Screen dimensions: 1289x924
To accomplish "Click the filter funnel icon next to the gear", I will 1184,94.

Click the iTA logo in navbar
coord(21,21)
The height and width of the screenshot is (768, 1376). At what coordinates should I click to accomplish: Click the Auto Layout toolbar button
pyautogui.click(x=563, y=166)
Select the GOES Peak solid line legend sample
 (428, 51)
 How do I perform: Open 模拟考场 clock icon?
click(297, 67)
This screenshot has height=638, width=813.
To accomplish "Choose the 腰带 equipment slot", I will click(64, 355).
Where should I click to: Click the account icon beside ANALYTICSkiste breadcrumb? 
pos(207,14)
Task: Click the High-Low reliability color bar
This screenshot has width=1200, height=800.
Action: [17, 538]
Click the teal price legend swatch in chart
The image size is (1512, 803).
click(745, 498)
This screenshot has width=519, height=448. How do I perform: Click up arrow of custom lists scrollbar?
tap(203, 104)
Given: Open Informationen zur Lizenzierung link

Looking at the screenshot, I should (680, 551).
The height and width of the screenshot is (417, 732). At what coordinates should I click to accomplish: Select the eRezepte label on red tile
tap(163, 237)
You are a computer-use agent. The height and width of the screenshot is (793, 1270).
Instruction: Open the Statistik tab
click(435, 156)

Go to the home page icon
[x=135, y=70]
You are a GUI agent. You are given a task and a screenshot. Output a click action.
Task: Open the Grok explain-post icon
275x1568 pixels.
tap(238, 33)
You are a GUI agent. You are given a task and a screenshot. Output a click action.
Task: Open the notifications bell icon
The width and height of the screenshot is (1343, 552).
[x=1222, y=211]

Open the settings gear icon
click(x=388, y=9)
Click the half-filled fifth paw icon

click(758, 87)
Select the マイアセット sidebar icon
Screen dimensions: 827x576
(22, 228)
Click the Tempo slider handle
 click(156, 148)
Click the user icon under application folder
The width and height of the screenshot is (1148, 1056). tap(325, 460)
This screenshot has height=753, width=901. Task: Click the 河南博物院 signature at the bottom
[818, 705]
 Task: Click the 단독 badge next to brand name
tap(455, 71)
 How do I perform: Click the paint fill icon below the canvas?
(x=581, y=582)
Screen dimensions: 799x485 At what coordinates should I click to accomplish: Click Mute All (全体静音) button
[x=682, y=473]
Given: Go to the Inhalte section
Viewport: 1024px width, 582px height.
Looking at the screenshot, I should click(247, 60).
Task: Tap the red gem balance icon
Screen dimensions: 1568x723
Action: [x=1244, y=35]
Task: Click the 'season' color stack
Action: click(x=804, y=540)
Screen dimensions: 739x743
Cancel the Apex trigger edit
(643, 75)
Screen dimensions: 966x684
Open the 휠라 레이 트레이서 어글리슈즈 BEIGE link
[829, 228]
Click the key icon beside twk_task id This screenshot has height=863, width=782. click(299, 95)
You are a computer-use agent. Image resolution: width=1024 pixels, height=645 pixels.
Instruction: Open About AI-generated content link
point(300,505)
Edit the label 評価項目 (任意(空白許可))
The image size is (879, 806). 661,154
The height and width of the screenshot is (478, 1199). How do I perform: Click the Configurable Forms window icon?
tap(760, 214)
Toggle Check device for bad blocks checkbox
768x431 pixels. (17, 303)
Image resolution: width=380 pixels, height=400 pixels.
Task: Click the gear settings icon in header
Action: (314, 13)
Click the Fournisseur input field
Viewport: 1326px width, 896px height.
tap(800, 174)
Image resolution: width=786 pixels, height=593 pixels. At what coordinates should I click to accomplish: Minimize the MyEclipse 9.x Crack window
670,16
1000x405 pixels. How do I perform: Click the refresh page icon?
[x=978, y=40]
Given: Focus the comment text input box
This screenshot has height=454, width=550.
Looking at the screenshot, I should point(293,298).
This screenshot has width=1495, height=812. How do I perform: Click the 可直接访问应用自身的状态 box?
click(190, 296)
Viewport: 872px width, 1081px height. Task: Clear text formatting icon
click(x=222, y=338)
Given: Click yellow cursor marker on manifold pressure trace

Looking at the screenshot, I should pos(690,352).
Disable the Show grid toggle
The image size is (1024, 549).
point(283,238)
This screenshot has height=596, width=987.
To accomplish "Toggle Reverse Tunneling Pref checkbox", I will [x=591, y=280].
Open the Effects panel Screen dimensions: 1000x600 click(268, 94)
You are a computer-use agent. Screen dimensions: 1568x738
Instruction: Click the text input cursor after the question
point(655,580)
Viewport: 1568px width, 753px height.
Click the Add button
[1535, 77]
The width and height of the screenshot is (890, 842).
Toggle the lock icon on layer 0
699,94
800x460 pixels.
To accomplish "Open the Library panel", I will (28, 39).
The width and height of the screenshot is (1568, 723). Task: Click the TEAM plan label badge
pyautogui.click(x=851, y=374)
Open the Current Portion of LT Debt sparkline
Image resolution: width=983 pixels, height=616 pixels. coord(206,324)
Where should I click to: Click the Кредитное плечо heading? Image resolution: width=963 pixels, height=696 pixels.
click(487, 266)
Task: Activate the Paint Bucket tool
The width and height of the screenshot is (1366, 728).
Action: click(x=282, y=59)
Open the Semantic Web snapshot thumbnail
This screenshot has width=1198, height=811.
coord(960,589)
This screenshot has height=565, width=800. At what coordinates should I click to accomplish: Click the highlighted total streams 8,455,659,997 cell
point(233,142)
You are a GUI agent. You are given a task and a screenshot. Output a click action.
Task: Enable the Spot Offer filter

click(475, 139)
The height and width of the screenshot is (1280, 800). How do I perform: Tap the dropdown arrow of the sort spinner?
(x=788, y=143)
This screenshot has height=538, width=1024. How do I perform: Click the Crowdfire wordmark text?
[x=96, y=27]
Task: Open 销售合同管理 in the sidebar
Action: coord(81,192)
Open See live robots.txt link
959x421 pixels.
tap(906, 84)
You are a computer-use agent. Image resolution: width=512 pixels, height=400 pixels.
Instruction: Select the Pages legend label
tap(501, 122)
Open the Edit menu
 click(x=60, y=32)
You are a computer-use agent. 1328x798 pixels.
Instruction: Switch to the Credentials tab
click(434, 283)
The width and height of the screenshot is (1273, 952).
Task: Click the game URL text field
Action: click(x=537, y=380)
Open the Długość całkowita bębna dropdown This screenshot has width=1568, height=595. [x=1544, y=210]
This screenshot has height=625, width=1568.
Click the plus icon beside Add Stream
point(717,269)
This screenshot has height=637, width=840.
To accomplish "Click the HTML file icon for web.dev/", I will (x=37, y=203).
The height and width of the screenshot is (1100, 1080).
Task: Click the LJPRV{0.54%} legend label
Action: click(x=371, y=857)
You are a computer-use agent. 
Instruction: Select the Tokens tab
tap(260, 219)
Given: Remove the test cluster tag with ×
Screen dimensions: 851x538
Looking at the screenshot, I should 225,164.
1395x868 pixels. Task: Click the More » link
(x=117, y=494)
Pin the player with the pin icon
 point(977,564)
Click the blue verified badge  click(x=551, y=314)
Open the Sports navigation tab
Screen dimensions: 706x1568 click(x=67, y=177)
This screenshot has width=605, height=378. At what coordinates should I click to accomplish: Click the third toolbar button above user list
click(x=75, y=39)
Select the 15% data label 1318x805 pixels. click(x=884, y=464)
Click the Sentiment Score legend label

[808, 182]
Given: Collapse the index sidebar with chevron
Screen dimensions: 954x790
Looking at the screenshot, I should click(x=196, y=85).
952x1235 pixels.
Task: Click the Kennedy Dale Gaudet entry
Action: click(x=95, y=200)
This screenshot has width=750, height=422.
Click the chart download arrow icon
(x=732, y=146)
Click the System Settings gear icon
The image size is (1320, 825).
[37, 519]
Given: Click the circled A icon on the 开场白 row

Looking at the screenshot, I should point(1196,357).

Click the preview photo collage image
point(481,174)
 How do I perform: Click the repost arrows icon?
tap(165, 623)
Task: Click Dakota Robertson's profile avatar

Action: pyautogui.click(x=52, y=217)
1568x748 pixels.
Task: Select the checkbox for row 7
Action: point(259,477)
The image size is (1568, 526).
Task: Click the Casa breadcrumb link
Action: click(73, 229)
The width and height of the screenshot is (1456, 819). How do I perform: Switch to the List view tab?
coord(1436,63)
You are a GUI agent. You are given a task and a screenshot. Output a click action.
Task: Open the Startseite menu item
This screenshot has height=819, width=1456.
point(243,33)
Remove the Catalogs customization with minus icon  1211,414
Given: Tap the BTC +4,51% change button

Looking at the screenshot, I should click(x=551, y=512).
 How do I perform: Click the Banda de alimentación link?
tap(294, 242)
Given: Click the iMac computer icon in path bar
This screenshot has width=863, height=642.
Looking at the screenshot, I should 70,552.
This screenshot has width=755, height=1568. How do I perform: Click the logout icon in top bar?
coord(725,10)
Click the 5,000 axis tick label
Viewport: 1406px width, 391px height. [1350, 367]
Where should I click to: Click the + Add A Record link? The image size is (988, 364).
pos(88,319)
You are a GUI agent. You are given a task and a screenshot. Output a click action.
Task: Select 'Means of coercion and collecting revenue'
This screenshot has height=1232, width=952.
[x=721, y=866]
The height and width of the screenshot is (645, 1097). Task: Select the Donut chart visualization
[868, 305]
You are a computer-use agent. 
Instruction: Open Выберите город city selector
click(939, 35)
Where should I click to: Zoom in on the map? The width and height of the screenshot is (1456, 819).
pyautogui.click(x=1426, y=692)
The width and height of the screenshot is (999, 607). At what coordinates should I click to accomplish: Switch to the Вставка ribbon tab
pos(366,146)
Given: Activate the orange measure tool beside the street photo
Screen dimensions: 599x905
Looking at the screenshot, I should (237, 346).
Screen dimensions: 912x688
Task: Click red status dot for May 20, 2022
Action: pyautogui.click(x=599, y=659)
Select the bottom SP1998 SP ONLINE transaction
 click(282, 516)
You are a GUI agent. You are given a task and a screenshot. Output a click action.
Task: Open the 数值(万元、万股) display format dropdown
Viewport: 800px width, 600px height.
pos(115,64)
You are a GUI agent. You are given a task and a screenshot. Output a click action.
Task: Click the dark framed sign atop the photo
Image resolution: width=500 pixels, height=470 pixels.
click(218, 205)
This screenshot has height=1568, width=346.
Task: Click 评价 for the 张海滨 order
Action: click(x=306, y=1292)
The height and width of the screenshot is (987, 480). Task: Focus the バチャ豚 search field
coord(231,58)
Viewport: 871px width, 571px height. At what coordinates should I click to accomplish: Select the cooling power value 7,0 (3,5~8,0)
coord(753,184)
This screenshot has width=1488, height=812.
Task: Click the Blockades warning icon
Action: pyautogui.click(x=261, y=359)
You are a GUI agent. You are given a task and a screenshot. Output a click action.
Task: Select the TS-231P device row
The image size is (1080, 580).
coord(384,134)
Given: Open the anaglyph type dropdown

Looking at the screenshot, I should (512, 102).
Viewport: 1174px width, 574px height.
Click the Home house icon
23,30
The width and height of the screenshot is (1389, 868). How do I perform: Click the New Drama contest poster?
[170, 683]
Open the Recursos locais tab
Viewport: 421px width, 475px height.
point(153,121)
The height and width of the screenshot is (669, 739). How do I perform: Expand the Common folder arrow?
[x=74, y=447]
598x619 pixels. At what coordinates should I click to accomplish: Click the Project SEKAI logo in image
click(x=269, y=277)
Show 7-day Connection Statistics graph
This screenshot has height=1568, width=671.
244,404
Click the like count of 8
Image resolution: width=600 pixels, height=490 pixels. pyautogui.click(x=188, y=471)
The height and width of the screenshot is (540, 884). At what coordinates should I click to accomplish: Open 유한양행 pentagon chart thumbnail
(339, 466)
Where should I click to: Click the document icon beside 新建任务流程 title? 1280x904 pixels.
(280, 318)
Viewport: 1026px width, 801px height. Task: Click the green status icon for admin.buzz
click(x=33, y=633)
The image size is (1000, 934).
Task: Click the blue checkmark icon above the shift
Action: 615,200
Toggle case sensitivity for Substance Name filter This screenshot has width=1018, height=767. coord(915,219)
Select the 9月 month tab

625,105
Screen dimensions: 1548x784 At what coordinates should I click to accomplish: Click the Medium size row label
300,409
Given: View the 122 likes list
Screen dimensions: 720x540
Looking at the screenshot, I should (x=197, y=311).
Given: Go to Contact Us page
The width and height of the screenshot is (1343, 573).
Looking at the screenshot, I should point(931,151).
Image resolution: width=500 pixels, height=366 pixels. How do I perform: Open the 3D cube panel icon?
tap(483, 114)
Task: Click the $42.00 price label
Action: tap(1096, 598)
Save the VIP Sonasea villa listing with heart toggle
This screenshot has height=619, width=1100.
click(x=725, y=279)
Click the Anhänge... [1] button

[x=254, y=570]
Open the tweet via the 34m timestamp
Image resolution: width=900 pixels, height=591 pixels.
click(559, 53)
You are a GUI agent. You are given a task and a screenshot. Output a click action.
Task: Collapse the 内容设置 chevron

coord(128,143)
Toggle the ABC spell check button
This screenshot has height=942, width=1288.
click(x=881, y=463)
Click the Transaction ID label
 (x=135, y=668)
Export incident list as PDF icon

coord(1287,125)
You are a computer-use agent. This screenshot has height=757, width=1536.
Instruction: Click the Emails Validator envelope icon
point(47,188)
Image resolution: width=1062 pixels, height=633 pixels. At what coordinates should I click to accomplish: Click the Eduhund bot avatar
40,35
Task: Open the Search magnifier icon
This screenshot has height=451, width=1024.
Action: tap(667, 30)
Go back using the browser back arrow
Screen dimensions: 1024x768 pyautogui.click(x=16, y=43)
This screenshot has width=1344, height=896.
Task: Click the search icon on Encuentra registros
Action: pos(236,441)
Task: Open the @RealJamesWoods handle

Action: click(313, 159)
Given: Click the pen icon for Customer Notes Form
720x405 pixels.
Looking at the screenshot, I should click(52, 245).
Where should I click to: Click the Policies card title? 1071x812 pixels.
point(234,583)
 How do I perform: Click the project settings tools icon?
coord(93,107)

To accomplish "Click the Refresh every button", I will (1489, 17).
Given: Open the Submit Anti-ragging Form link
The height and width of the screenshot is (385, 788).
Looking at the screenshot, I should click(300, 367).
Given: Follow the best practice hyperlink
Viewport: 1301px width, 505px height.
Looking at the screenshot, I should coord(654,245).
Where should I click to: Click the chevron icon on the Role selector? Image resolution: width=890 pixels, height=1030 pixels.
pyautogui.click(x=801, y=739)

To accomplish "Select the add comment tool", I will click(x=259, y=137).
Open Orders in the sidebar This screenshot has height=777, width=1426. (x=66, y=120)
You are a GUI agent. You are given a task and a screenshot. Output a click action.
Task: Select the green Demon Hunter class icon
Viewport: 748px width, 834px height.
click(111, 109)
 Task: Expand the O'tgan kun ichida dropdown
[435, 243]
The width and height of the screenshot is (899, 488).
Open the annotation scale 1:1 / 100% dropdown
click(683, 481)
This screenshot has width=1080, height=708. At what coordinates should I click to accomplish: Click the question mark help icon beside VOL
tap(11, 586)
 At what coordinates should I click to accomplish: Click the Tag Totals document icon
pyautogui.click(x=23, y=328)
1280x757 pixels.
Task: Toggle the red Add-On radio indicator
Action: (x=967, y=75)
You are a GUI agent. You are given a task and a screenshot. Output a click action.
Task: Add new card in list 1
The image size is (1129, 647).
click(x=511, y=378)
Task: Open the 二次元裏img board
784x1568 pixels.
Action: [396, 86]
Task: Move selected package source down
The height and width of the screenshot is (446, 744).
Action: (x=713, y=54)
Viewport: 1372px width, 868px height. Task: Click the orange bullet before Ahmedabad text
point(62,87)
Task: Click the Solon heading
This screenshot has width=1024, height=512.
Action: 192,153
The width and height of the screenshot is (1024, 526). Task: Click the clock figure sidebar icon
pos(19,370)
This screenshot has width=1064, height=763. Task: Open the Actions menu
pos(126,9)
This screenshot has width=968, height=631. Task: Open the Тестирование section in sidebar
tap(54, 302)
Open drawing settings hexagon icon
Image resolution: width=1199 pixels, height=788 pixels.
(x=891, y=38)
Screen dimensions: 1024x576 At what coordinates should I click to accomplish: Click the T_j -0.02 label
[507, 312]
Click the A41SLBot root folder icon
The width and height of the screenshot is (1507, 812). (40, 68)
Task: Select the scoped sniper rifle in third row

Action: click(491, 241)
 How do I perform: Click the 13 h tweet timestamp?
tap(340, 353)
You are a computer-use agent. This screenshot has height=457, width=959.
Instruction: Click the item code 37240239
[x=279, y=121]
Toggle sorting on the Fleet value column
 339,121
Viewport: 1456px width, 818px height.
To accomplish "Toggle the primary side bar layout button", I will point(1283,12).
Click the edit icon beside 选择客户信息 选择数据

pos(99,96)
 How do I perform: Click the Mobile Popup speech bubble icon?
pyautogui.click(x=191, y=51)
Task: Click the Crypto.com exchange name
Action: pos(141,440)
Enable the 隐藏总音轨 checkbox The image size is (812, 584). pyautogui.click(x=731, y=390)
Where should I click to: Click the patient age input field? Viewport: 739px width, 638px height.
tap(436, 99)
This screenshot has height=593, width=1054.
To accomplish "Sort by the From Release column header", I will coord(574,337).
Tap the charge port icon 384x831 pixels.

_____

◆ WORK TO BE COMPLETED:
Among the lines of the listing above, which ones hold "Remove"? Copy them.

◆ WRITTEN ANSWER:
Given: Remove the test cluster tag with ×
Remove the Catalogs customization with minus icon  1211,414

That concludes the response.